----- Dataset extract -----

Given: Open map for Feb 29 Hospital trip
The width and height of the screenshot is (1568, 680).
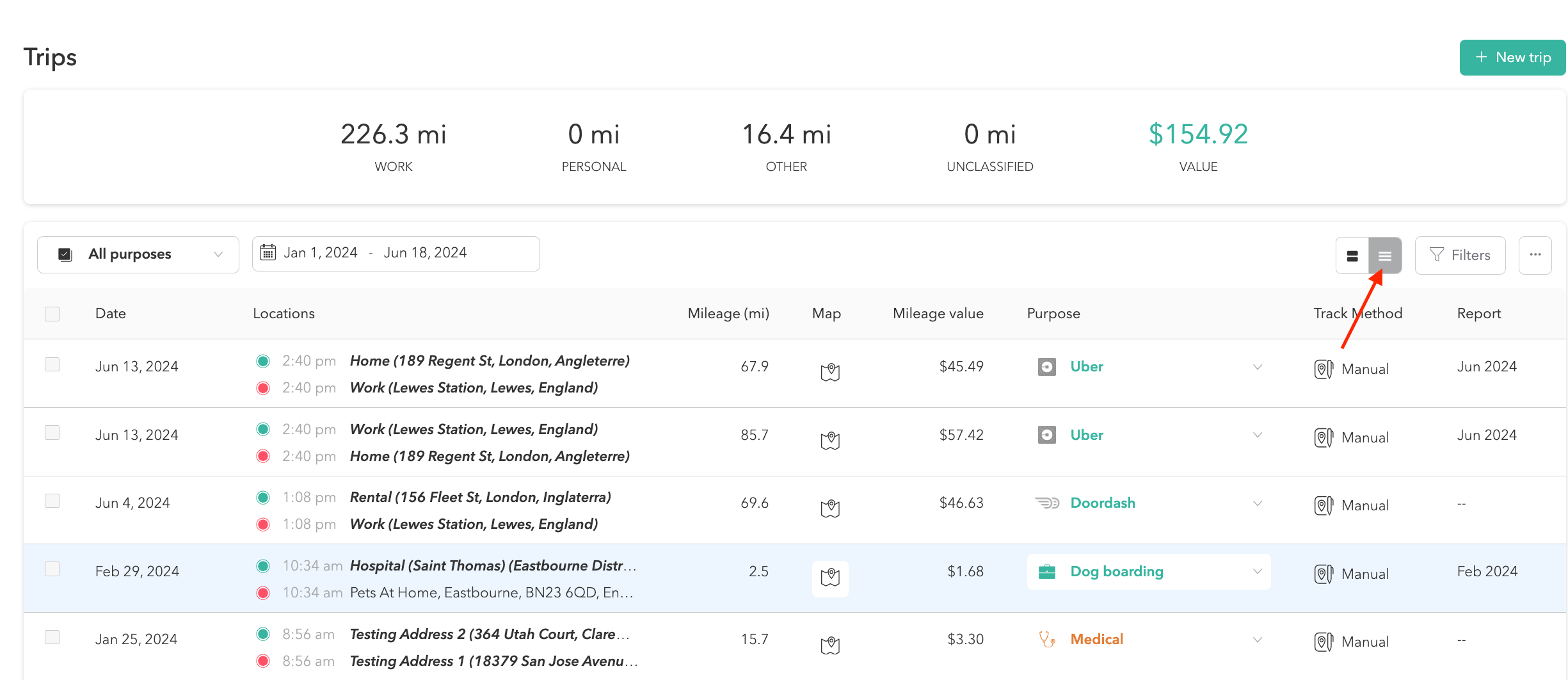Looking at the screenshot, I should [830, 578].
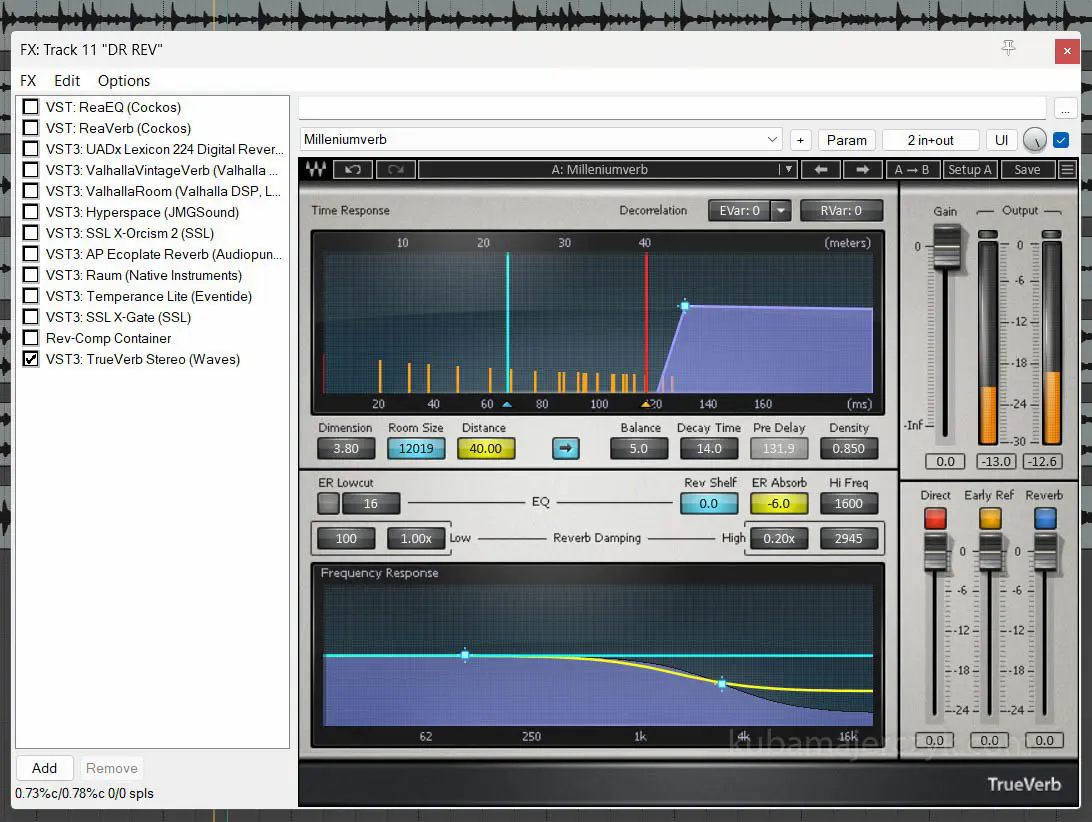Load next preset with right arrow
This screenshot has height=822, width=1092.
[862, 170]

-----

Without any pictures, return the material above exactly.

Given: Open map for Feb 29 Hospital trip
The width and height of the screenshot is (1568, 680).
Looking at the screenshot, I should [830, 578].
Load next preset with right arrow
This screenshot has height=822, width=1092.
[862, 170]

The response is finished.